:: EXCERPTED PASSAGE ::

····················

He also said in Pantagraph, in March of 1997 that he has supported legislation which bans partial birth abortion as long is there is an exception for the health of the mother.

I would also strongly encourage you to read the new study done by the Catholics in Alliance for the Common Good, titled "Reducing Abortion in America: The Effect of Economic and Social Supports." I encourage all of you to read that study.

Missy said...

from this baptist preacher's wife in OKC feeling a bit suffocated by all this 'red', a sincere THANK YOU for your post. it makes me sad to see how political elections have become a litmus test for christianity. you have so eloquently told so many of 'our' stories.....

XEW Music said...

hiya,
found your link at sojourner's...awesome post! i think its becoming more and more common unfortunately, to hear stories of people who were close and because of this election & choices, have parted ways...
i myself have had to put some distance between myself and some family because i was being demonized for my support of obama...even taking it so far as to send me emails insinuating that i was supporting the anti-christ :O

i was "outed" to said family because of those silly email forwards, i made the mistake of responding with a snopes link that lead to more discussion that wasnt so nice on from their end :( so i took to my blog and began to set out my thoughts on politics and faith in the form of essays so there would never again be any confusion as to my opinions and beliefs (im always slapped with the abortion argument) i found sorjourners and it gave me what i needed to FINALLY put it into words..

····················

:: SOURCE DATA ::

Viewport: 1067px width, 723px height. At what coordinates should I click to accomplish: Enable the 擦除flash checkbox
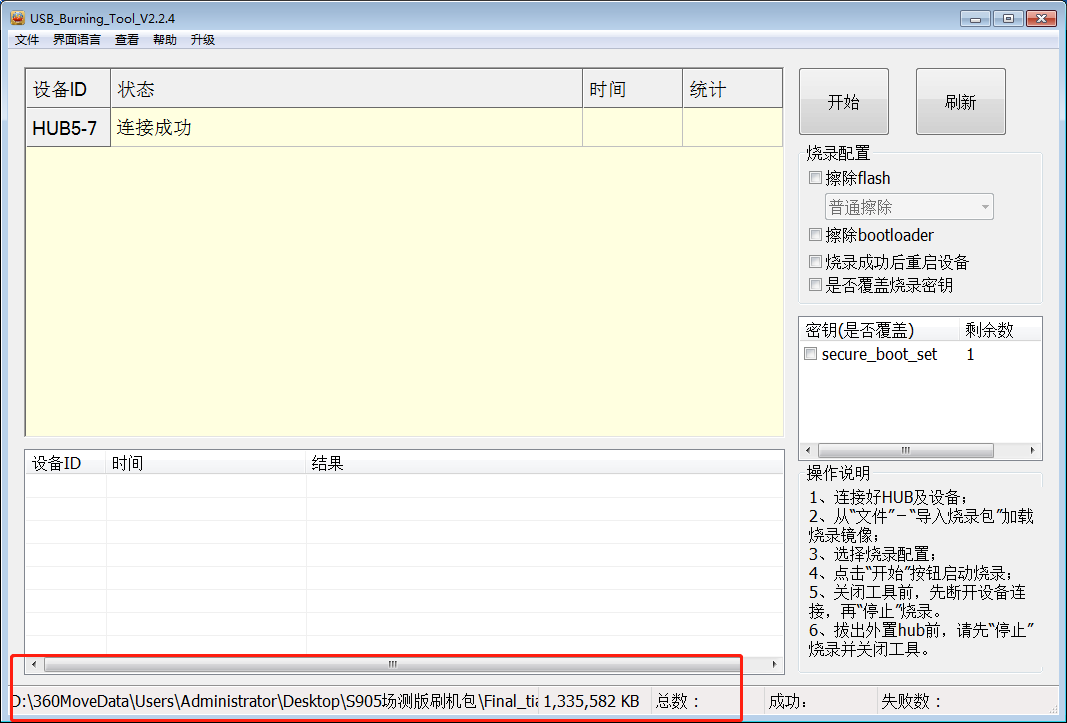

····················

:: WHAT YOU WILL DO ::
1. Rewrite everything in the blog comments from "I would also" down to "have parted ways...", putting "Tulsa" in place of "OKC".
2. In the blog comments, what is the title of the study that readers are urged to read?

:: YOUR RESPONSES ::
1.
I would also strongly encourage you to read the new study done by the Catholics in Alliance for the Common Good, titled "Reducing Abortion in America: The Effect of Economic and Social Supports." I encourage all of you to read that study.

Missy said...

from this baptist preacher's wife in Tulsa feeling a bit suffocated by all this 'red', a sincere THANK YOU for your post. it makes me sad to see how political elections have become a litmus test for christianity. you have so eloquently told so many of 'our' stories.....

XEW Music said...

hiya,
found your link at sojourner's...awesome post! i think its becoming more and more common unfortunately, to hear stories of people who were close and because of this election & choices, have parted ways...

2. "Reducing Abortion in America: The Effect of Economic and Social Supports," done by the Catholics in Alliance for the Common Good.